Apoiada pelo Brasil até aqui, com base na coincidência com as políticas de
Trump, vai continuar agora à luz da dependência do suprimento de vacinas e
insumos chineses para combater a pandemia? O governo brasileiro vai mudar sua
percepção negativa sobre o multilateralismo e seus efeitos maléficos sobre as
nações e passar a apoiar a nova linha do governo Biden?
Resta
saber se a afirmação de que “necessitamos também continuar lado a lado
enfrentando as graves ameaças com que hoje se deparam a democracia e a
liberdade em todo o mundo e que se tornam mais prementes no mundo pós-covid”
será suficiente para justificar, apesar de tudo, convite ao Brasil para
participar da grande conferência sobre democracia que Biden convocará neste
ano.
O
aspecto mais importante da correspondência se refere à “disposição a continuar
nossa parceria em prol do desenvolvimento sustentável e da proteção do meio
ambiente, em especial a Amazônia, com base em nosso Diálogo Ambiental,
recém-inaugurado”. Em relação ao Acordo de Paris, “nota que o Brasil demonstrou
seu compromisso com a apresentação de suas novas metas nacionais” e que, “para
o êxito do combate à mudança do clima, será fundamental aprofundar o diálogo e
aumentar a cooperação na área energética, visto ter o Brasil sido escolhido
país líder para o diálogo de alto nível da ONU sobre Transição Energética”. A
relevância desse trecho reside no fato de o Brasil ter dado o roteiro às
demandas do governo Biden para que sejam apresentados resultados concretos na
preservação da Amazônia (combate ao desmatamento, queimadas, garimpo ilegal e
proteção das comunidade indígenas), conforme previsto pelo recém-firmado
Diálogo Ambiental; para cobranças no aprofundamento das metas nacionais sobre
redução de emissão de gases de efeito estufa, pois, contrariando o compromisso
de 2015, ao invés de ampliar as metas, o governo promete emitir mais CO2 até
2030 e as condicionou a recursos externos, o que acarretou a exclusão do Brasil
da Cúpula de Ambição Climática sobre mudança de clima; ao aceitar participar do
Diálogo sobre Transição Energética, o Brasil será cobrado a apresentar
propostas ambiciosas em políticas climáticas
O
Congresso americano, com o novo governo, começou a rever o sistema geral de
preferências para países em desenvolvimento, em que se prevê a exclusão de
países que não implementarem políticas relacionadas às leis ambientais
nacionais ou compromissos internacionais.

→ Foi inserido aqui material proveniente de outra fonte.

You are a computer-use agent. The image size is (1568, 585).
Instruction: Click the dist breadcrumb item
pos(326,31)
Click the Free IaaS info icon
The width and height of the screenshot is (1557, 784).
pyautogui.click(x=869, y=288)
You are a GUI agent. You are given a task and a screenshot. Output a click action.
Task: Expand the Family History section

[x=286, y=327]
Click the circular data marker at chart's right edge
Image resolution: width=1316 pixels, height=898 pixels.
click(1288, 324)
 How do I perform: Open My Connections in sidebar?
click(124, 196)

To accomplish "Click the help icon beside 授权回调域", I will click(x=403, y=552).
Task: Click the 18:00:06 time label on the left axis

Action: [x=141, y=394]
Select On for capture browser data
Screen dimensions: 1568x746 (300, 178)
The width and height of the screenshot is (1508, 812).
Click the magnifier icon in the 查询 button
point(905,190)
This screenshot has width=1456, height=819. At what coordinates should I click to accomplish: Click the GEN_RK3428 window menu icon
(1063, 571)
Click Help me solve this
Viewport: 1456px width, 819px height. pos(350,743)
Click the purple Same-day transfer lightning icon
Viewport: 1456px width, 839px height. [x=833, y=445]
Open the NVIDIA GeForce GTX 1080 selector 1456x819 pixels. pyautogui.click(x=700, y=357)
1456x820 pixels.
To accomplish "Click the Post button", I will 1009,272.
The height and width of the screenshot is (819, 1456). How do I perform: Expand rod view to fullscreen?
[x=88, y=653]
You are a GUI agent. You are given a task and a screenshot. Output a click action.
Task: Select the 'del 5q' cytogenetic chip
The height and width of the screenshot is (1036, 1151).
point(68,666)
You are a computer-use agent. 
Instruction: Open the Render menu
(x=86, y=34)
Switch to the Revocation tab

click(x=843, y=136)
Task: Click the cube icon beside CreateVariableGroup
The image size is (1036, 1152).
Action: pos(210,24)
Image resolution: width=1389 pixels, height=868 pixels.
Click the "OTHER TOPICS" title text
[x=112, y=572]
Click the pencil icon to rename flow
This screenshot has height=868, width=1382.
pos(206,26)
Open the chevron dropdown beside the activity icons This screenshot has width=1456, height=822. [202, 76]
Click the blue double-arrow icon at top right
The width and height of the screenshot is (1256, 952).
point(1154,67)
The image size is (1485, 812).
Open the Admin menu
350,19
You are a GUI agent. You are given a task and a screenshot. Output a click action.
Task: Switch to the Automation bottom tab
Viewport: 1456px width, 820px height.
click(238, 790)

Caso o Brasil seja excluído, empresas
nacionais deixarão de exportar com tarifa zero mais de US$ 2,2 bilhões. Será
mantida a decisão de o Brasil acompanhar os EUA e aprovar os princípios da
política de rede limpa (clean
network) para excluir empresas chinesas da concorrência para a
instalação da plataforma 5G?
Não vai ser fácil o diálogo entre os dois governos.